“Where’s my Roy Cohn?” The comment, made by Donald Trump during the investigation into Russian electoral interference, didn’t get much attention in January 2018. The president was calling on his aides to toughen up, to take a lesson from his former lawyer.
The film of the same name, however, shows just how disturbing the statement is. This is the story of the man who shredded the rule book of modern politics, and his protege who became president by setting its remains on fire.
“Roy Cohn” is shorthand for crook — now, as it was in the 1950s. The infamous lawyer got his name as the shrewd right-hand man of senator Joseph McCarthy. Cohn generated and exploited the Red Scare, hunting-down suspected communists and, as prosecutor, helping to ensure the death penalty for convicted spies Julius and Ethel Rosenberg. He mercilessly persecuted LGBTIQ government workers, despite himself being a closeted gay man, and later represented the mafia.
He was kitsch and ostentatious, but known as a pitbull — a man with no remorse, no moral compass besides the dogged pursuit of victory. He had at a crooked scar down his nose that gave him the impression of someone recently punched in the face.
Where’s My Roy Cohn? is a standard biographical doco in form, but in tone it’s closer to a horror movie. It ominously explains why Cohn became known as “the personification of evil”, while investigating how such a monster was made. Director Matt Tyrnauer (a former Vanity Fair writer) extends brief sympathies to Cohn — the odd child who disappointed his Jewish family of upper-class Democrats; the young prosecutor denying his crush on a man before a senate subcommittee; and the middle-aged phenomenon, near death, denying he had AIDS.
Some of this sympathy comes from the framing of old archival footage (some public, some sourced from Cohn’s personal archive), and some comes from talking heads. Interviewees include Cohn’s cousins, a former lover, journalists, and even Roger Stone — a Cohn protege-turned-Trump adviser. Stone was last month convicted of lying to Congress, obstruction of justice and witness tampering.

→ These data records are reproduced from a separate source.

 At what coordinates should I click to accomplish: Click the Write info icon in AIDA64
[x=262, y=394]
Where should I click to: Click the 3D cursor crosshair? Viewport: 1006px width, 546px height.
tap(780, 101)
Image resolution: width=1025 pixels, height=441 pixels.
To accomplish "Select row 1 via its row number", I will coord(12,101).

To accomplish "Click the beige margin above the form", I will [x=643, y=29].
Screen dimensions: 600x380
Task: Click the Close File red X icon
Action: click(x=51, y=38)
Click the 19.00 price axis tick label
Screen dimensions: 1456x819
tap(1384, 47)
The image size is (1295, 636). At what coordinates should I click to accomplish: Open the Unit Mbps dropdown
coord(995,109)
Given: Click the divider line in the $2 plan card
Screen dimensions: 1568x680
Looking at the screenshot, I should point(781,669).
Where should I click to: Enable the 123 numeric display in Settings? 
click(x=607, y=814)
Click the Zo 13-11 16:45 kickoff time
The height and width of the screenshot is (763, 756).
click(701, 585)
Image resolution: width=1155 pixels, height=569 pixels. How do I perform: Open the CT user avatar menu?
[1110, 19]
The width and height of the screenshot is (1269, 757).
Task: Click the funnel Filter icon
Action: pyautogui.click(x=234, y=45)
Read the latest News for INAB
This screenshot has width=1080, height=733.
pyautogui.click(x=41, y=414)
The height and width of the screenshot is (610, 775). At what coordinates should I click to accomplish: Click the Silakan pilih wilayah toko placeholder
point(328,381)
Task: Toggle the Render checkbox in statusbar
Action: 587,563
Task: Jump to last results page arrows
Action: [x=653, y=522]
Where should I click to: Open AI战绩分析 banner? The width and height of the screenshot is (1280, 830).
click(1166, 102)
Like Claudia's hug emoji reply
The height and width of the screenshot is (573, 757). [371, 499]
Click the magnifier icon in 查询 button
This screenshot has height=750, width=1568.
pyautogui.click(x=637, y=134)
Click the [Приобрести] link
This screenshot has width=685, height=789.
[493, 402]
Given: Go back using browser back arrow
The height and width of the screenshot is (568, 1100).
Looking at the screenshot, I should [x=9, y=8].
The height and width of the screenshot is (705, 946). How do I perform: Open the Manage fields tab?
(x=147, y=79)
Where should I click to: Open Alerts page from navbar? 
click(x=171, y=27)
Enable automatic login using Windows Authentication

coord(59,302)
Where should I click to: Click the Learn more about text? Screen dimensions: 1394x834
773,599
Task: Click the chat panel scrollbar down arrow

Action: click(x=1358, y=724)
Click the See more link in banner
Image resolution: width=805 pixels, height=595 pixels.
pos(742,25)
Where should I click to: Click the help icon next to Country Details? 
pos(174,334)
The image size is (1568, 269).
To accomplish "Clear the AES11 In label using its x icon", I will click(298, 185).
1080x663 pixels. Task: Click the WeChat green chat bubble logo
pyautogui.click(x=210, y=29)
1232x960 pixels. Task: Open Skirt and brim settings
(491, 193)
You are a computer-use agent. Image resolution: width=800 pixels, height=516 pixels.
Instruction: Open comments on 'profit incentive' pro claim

The film ends with Cohn’s death in 1986, but the appearance of Stone and Trump (only featured in archival footage, as the president refused an interview) inevitably wrenches you into the present. Tyrnauer wrote the treatment for this film the day after Trump won, and you can certainly feel it. The documentary is an elegiac reply to the people who screamed about the world going crazy in 2016; it shows that the world, in fact, has been this way for some time.
Of course, most of the people doing the screaming have since figured that out. So what’s the appeal of a film like this in 2019? Is it a cautionary tale? Well… it’s a bit late for that. Learning how we got here, in this particular situation, doesn’t make it any easier to navigate the path forward. Especially not when that situation has spiralled so much further out of control since.
As Tyrnauer has said on the film’s press circuit, “The basic lessons that Trump learned from Cohn were: never apologise; if someone hits you, hit them back a thousand times harder; any publicity is good publicity; and find an ‘other’ [to lash out at].”
Trump has made no secret of mastering these tactics, and his opponents haven’t found a successful way to counter.
The last we hear of Trump in the film is that he shunned Cohn, his mentor and friend, in the latter years of his life. All the social capital the lawyer had accrued was eventually lost: his high-society pals disappeared the second he was disbarred. I’m not so sure the same would happen today — Trump’s now calling out the guy’s name from the Oval.
Ultimately, Where’s My Roy Cohn? isn’t really about education or activism; it doesn’t look to impart any grand lesson or road map for change. This is horror; it simply reflects our anxieties.
And, with 2020 on the horizon, the film proves that reality is often enough to make us sweat.
Where’s My Roy Cohn? is showing at Dendy Newtown in Sydney and Cinema Nova in Melbourne from December 5.
Cohn has been reincarnated as Milo Yiannopolous.
Yes indeed and there are some of them in Parliament like Tim Wilson who had a picture of Ronald Reagan in his bedroom..I am NOT joking either..There was an article about it in The Sydney Morning Herald called Freedom Boy.
Maybe that’s Trump’s problem? “One too many Cohns”?
He was abominable and spawned the unspeakable. Beautifully portrayed by Pacino in Angels Over America.
For another insight into how we got here, read Rick Perlstein’s “Before the Storm – the unmaking of the American Consensus”, about Barry Goldwater and the Republican Party in the 1964 presidential election. Also “Democracy in Chains” by Nancy McLean.